→ TASK INSTRUCTIONS
Each entry below should be retyped exactly, with nothing omitted.

→ MATERIAL PROVIDED
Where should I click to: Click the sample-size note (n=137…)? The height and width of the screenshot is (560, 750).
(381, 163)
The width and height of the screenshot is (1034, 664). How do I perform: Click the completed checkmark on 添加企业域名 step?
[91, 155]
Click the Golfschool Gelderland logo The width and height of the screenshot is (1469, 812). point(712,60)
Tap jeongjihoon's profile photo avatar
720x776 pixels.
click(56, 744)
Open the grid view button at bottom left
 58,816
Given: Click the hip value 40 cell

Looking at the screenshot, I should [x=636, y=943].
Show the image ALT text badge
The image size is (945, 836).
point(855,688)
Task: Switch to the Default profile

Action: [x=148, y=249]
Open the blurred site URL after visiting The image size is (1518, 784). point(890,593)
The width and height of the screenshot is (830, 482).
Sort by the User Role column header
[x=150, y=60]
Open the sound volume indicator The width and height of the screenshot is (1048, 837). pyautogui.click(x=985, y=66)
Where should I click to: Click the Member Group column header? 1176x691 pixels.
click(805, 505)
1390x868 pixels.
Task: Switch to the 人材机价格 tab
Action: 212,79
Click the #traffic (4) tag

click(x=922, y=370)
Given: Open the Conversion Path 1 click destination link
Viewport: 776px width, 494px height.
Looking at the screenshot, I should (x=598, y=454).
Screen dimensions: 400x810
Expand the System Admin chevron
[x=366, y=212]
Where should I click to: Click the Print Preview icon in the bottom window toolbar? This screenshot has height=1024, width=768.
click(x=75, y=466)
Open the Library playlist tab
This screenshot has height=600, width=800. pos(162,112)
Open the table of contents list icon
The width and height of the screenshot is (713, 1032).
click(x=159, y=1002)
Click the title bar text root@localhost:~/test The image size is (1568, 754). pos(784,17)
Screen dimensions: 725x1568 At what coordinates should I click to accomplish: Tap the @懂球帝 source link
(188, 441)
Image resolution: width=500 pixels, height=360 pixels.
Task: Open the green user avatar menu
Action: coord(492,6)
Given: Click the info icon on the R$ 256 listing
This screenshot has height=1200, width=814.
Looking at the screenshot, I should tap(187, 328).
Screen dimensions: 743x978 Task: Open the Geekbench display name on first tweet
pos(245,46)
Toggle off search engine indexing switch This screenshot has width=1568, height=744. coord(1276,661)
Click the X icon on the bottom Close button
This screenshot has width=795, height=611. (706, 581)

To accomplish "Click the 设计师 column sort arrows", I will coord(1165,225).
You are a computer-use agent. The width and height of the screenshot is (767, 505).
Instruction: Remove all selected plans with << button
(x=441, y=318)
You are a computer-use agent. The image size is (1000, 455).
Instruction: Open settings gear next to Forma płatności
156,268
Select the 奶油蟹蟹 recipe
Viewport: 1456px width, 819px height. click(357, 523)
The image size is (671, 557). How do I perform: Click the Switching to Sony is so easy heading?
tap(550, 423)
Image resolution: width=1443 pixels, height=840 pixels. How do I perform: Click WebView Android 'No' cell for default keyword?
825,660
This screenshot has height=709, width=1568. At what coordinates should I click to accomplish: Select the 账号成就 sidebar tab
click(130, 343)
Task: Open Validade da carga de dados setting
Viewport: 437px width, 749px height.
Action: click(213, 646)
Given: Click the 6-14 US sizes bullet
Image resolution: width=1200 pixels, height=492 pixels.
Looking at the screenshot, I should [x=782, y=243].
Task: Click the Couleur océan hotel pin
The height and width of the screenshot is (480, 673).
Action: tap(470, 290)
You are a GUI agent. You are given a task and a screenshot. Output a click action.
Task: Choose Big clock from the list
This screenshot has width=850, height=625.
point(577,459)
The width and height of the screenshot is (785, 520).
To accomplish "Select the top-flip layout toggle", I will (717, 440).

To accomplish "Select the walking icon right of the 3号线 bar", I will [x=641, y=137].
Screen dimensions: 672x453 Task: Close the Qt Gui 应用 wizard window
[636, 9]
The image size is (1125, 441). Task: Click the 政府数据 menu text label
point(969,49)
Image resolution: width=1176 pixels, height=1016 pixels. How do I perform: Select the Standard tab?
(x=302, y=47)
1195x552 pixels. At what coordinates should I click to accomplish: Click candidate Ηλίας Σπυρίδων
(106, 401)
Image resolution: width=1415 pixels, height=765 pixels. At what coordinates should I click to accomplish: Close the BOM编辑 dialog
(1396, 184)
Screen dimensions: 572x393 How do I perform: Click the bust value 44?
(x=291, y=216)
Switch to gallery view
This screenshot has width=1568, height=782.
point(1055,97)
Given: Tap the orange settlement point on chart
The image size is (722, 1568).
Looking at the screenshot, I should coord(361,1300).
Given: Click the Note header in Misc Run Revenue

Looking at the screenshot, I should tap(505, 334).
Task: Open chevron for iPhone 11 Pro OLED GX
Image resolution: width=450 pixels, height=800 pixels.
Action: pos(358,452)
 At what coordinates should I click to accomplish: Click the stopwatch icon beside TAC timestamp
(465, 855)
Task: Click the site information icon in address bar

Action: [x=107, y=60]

→ REPLY TO THE EXERCISE
Where should I click to: Click the sample-size note (n=137…)? The height and width of the screenshot is (560, 750).
(381, 163)
The width and height of the screenshot is (1034, 664). How do I perform: Click the completed checkmark on 添加企业域名 step?
[91, 155]
Click the Golfschool Gelderland logo The width and height of the screenshot is (1469, 812). point(712,60)
Tap jeongjihoon's profile photo avatar
720x776 pixels.
click(56, 744)
Open the grid view button at bottom left
 58,816
Given: Click the hip value 40 cell

Looking at the screenshot, I should [x=636, y=943].
Show the image ALT text badge
The image size is (945, 836).
point(855,688)
Task: Switch to the Default profile

Action: [x=148, y=249]
Open the blurred site URL after visiting The image size is (1518, 784). point(890,593)
The width and height of the screenshot is (830, 482).
Sort by the User Role column header
[x=150, y=60]
Open the sound volume indicator The width and height of the screenshot is (1048, 837). pyautogui.click(x=985, y=66)
Where should I click to: Click the Member Group column header? 1176x691 pixels.
click(805, 505)
1390x868 pixels.
Task: Switch to the 人材机价格 tab
Action: 212,79
Click the #traffic (4) tag

click(x=922, y=370)
Given: Open the Conversion Path 1 click destination link
Viewport: 776px width, 494px height.
Looking at the screenshot, I should (x=598, y=454).
Screen dimensions: 400x810
Expand the System Admin chevron
[x=366, y=212]
Where should I click to: Click the Print Preview icon in the bottom window toolbar? This screenshot has height=1024, width=768.
click(x=75, y=466)
Open the Library playlist tab
This screenshot has height=600, width=800. pos(162,112)
Open the table of contents list icon
The width and height of the screenshot is (713, 1032).
click(x=159, y=1002)
Click the title bar text root@localhost:~/test The image size is (1568, 754). pos(784,17)
Screen dimensions: 725x1568 At what coordinates should I click to accomplish: Tap the @懂球帝 source link
(188, 441)
Image resolution: width=500 pixels, height=360 pixels.
Task: Open the green user avatar menu
Action: coord(492,6)
Given: Click the info icon on the R$ 256 listing
This screenshot has height=1200, width=814.
Looking at the screenshot, I should tap(187, 328).
Screen dimensions: 743x978 Task: Open the Geekbench display name on first tweet
pos(245,46)
Toggle off search engine indexing switch This screenshot has width=1568, height=744. coord(1276,661)
Click the X icon on the bottom Close button
This screenshot has width=795, height=611. (706, 581)

To accomplish "Click the 设计师 column sort arrows", I will coord(1165,225).
You are a computer-use agent. The width and height of the screenshot is (767, 505).
Instruction: Remove all selected plans with << button
(x=441, y=318)
You are a computer-use agent. The image size is (1000, 455).
Instruction: Open settings gear next to Forma płatności
156,268
Select the 奶油蟹蟹 recipe
Viewport: 1456px width, 819px height. click(357, 523)
The image size is (671, 557). How do I perform: Click the Switching to Sony is so easy heading?
tap(550, 423)
Image resolution: width=1443 pixels, height=840 pixels. How do I perform: Click WebView Android 'No' cell for default keyword?
825,660
This screenshot has height=709, width=1568. At what coordinates should I click to accomplish: Select the 账号成就 sidebar tab
click(130, 343)
Task: Open Validade da carga de dados setting
Viewport: 437px width, 749px height.
Action: click(213, 646)
Given: Click the 6-14 US sizes bullet
Image resolution: width=1200 pixels, height=492 pixels.
Looking at the screenshot, I should [x=782, y=243].
Task: Click the Couleur océan hotel pin
The height and width of the screenshot is (480, 673).
Action: tap(470, 290)
You are a GUI agent. You are given a task and a screenshot. Output a click action.
Task: Choose Big clock from the list
This screenshot has width=850, height=625.
point(577,459)
The width and height of the screenshot is (785, 520).
To accomplish "Select the top-flip layout toggle", I will (717, 440).

To accomplish "Select the walking icon right of the 3号线 bar", I will [x=641, y=137].
Screen dimensions: 672x453 Task: Close the Qt Gui 应用 wizard window
[636, 9]
The image size is (1125, 441). Task: Click the 政府数据 menu text label
point(969,49)
Image resolution: width=1176 pixels, height=1016 pixels. How do I perform: Select the Standard tab?
(x=302, y=47)
1195x552 pixels. At what coordinates should I click to accomplish: Click candidate Ηλίας Σπυρίδων
(106, 401)
Image resolution: width=1415 pixels, height=765 pixels. At what coordinates should I click to accomplish: Close the BOM编辑 dialog
(1396, 184)
Screen dimensions: 572x393 How do I perform: Click the bust value 44?
(x=291, y=216)
Switch to gallery view
This screenshot has width=1568, height=782.
point(1055,97)
Given: Tap the orange settlement point on chart
The image size is (722, 1568).
Looking at the screenshot, I should coord(361,1300).
Given: Click the Note header in Misc Run Revenue

Looking at the screenshot, I should tap(505, 334).
Task: Open chevron for iPhone 11 Pro OLED GX
Image resolution: width=450 pixels, height=800 pixels.
Action: pos(358,452)
 At what coordinates should I click to accomplish: Click the stopwatch icon beside TAC timestamp
(465, 855)
Task: Click the site information icon in address bar

Action: [x=107, y=60]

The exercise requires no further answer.